Une avancée technologique pour les voyages interplanétaires
Atteindre Mars, à plus de 100 millions de kilomètres de la Terre, représente un défi logistique et technique colossal. Les missions actuelles, utilisant des fusées chimiques lourdes et peu efficaces, nécessitent plusieurs mois de voyage. Face à cette limite, la NASA explore une alternative prometteuse : la propulsion électrique, alimentée par électricité et potentiellement couplée à une source nucléaire.
Cette technologie pourrait réduire considérablement la dépendance aux ergols lourds, rendant les missions habitées vers Mars plus réalisables. Récemment, l'agence spatiale américaine a franchi une étape clé en testant un prototype de propulseur plasma de nouvelle génération dans une chambre spécialisée de son Jet Propulsion Laboratory. Selon un communiqué officiel, ce test a atteint des niveaux de puissance « dépassant tous les essais précédents aux États-Unis ».
Un propulseur plasma à haute température
Les images diffusées par la NASA montrent le propulseur émettant une lueur rougeâtre intense, tandis qu'un électrode en tungstène chauffe à plus de 2 760 °C. Ce prototype, un propulseur magnétoplasmadynamique (MPD) alimenté au lithium, génère une poussée en accélérant électromagnétiquement du plasma de lithium, c'est-à-dire des particules ionisées de ce métal alcalin.
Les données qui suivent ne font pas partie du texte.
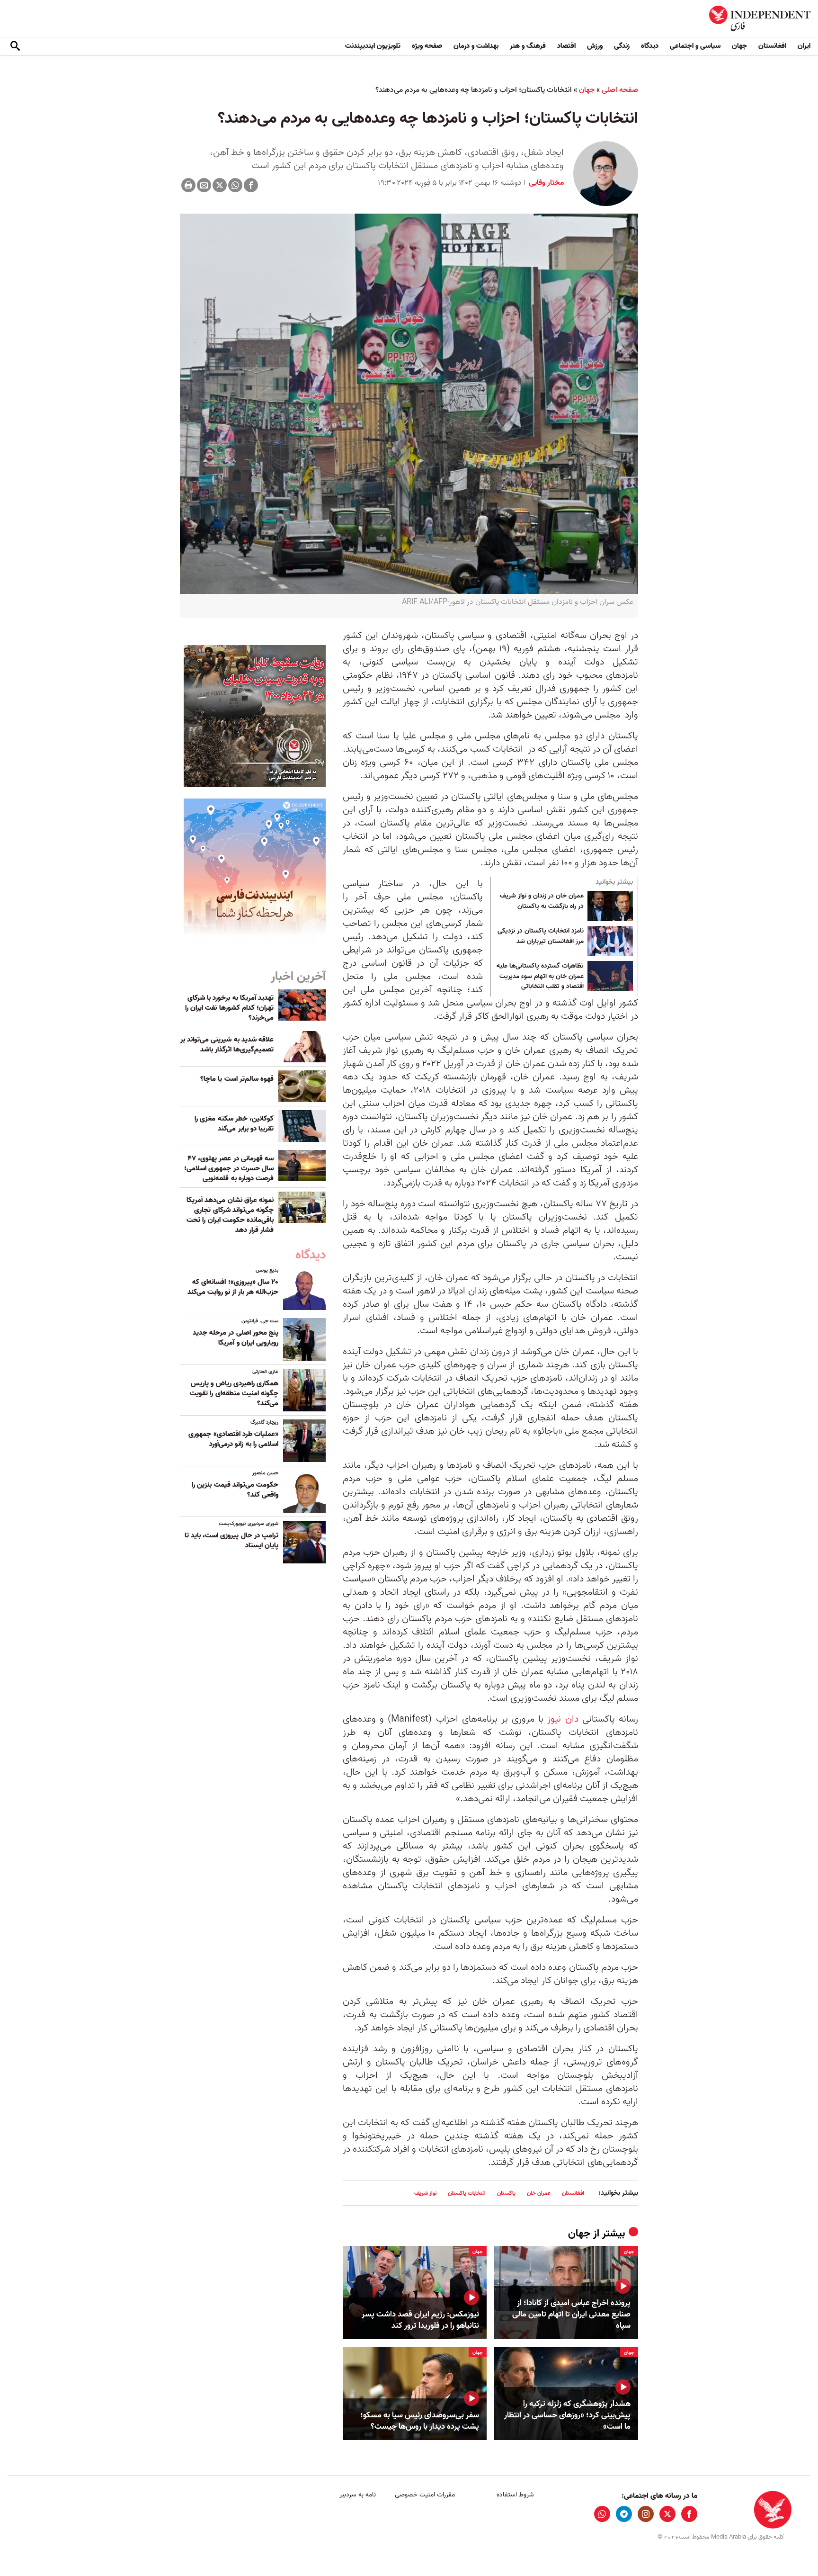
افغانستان (772, 46)
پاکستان (506, 2193)
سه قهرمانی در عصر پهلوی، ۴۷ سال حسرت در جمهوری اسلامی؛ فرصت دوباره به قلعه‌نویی (229, 1168)
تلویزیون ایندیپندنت (372, 46)
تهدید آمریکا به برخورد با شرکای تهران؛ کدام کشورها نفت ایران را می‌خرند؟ (229, 1007)
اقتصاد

Bien que d'autres types de propulseurs électriques soient déjà utilisés dans l'espace, comme celui de la mission Psyche de la NASA en route vers un astéroïde métallique, les MPD n'ont encore jamais été testés dans l'espace. Pourtant, leur concept est étudié depuis les années 1960. Les responsables de la NASA saluent ce test comme une avancée majeure dans la préparation des missions habitées vers Mars, prévues d'ici une décennie.
« Chez la NASA, nous travaillons sur de nombreux projets simultanément, et Mars reste une priorité absolue. »
Jared Isaacman, administrateur de la NASA« Les performances remarquables de notre propulseur lors de ce test démontrent des progrès concrets vers l'objectif d'envoyer un astronaute américain fouler le sol de la planète rouge. »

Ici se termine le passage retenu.